The chef of the Alma Mater restaurant explained at Madrid Fusión how rice with vegetables can taste so good and deep, or how a chocolate, a truffle and a churro end up coming out of three Murcian cheeses
Juan Guillamón, owner and chef of the Alma Mater restaurant in Murcia, decided one fine day, when he was studying business administration, to drop everything and go to London to wash dishes. Years later, he had traveled the world and cooked for Arab sheikhs and his wives (many), and for some of the world’s richest businessmen, as chef for the Ferrari team. This meeting between his international training and the landscape and the pantry of his land has led to a cosmopolitan cuisine based on local products. And yesterday he told those attending his presentation on the multipurpose stage of Madrid Fusión how rice with vegetables -with Calasparra rice, the first DO rice in the world- can taste so good and deep, or how three Murcian cheeses of excellent quality end up with a chocolate, a truffle and a churro. In a good way, the latter.

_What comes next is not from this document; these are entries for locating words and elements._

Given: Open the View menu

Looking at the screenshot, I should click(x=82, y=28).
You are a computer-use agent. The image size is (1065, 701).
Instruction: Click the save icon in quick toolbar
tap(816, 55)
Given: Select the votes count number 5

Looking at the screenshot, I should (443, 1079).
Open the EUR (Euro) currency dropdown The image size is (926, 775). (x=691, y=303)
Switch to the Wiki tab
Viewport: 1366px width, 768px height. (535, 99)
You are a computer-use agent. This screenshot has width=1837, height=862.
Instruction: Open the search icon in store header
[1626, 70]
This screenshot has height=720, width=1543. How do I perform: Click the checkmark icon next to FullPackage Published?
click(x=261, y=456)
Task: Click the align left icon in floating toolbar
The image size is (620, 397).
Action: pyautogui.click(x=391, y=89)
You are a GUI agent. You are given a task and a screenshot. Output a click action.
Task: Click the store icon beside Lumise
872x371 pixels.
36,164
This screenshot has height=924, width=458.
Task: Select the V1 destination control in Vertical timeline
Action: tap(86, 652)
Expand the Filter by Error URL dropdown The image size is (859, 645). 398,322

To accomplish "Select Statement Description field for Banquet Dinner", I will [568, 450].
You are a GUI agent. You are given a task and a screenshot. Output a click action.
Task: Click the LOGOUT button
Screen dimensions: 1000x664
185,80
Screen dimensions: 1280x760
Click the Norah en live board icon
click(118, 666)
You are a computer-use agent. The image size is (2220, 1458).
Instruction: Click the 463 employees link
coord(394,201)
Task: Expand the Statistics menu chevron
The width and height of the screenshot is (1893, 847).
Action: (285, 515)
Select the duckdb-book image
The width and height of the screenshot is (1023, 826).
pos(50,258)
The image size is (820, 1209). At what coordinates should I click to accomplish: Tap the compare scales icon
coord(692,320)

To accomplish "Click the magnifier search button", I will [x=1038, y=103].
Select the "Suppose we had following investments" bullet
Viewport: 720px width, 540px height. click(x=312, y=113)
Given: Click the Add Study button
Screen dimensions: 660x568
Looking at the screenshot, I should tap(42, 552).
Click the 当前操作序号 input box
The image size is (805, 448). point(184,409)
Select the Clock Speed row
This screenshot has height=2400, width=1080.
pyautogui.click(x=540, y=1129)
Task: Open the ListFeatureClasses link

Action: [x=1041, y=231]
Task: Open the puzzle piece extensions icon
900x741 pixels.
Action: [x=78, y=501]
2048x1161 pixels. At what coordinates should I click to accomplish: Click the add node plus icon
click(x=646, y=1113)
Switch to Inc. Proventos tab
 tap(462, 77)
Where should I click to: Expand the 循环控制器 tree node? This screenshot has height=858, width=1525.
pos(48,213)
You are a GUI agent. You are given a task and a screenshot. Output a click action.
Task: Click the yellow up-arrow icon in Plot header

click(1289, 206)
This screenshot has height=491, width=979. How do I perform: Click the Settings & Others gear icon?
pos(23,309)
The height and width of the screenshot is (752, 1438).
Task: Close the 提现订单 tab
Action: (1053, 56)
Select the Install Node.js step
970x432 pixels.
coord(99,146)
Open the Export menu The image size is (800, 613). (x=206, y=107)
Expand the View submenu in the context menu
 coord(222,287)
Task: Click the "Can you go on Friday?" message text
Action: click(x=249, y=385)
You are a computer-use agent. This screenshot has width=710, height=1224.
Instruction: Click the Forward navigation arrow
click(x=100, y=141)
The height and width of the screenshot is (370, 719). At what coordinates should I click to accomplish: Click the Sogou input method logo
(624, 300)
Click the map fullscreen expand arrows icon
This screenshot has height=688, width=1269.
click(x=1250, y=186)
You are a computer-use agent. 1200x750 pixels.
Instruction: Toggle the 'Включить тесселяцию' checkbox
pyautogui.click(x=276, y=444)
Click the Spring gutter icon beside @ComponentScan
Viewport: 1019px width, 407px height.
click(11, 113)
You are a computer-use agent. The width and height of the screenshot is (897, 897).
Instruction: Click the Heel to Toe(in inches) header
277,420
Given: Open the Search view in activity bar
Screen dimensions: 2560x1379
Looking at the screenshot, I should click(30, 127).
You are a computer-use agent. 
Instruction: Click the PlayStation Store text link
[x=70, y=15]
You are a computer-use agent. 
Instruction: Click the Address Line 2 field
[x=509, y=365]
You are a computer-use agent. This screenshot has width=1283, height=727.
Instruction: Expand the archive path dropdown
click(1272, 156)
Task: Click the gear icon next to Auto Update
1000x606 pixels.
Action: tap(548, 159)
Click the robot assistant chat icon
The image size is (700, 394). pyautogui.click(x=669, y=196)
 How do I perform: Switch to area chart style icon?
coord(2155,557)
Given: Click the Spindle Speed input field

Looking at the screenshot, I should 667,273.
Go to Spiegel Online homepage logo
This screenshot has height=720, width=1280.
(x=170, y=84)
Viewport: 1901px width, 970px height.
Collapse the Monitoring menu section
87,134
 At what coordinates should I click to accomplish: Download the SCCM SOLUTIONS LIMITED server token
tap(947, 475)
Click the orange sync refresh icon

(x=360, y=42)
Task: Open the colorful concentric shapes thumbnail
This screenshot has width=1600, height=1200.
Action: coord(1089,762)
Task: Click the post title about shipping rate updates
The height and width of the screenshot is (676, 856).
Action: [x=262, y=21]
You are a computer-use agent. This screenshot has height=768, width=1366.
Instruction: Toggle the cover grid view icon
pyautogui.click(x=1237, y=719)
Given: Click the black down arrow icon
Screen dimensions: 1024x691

The setting could not be more suitable for a Murcian chef in the capital: a huge frontispiece of fruits and vegetables surrounded the speakers. Guillamón used a Ruperto cheese, “from San Javier, a coastal area, where they make their products with cow’s milk, one of the few Murcian cheese factories that do not use the Murcian-Granadian goat.” He made a cream that he encapsulated in a sphere and dipped in paprika cocoa butter. And at the time of the totanera pumpkin, it is accompanied with totanera pumpkin jam. Three elements in a very Murcian dish. The luck of those attending the multipurpose stage was that the chef asked several spectators to come up and try the snacks. The next elaboration was a small truffle with the Tallante cheese with a sorrel leaf; and the third, a hollow churro made with rice and cheese from the Ruano cheese factory in Lorca, which is filled with cream and accompanied by borage flowers. He took advantage of Guillamón to make a passionate defense of the Murcian-Granada goat and suckling kid meat, which he considered typical of haute cuisine. Three bites with which the chef heads his tasting menu and which are paired with an infusion of rosemary, ginger and apple.
Calasparra
And from cheese to rice. From Calasparra, of course. “Recently we were in Dubai and there we swelled up to make a cauldron with our rice,” said the chef, explaining that the difference with respect to other rice “is that Calasparra is a high-altitude crop, almost in the mountains and on terraces, of in such a way that the water does not stagnate and the plants are washed away». And from here, those attending the presentation received a master class on what is done in Murcia with rice, taking advantage of the fact that the two Calasparra varieties require a third more liquid than the rest of the varieties, which contributes to transmitting more flavor. The version of its vegetable rice starts from a base that looks similar to a dark meat background, but made exclusively of vegetables. Pure umami without touching any animal protein. A captivating and addictive taste. But to achieve this you have to know how to cook. Like our grandmothers… or like Juan Guillamón.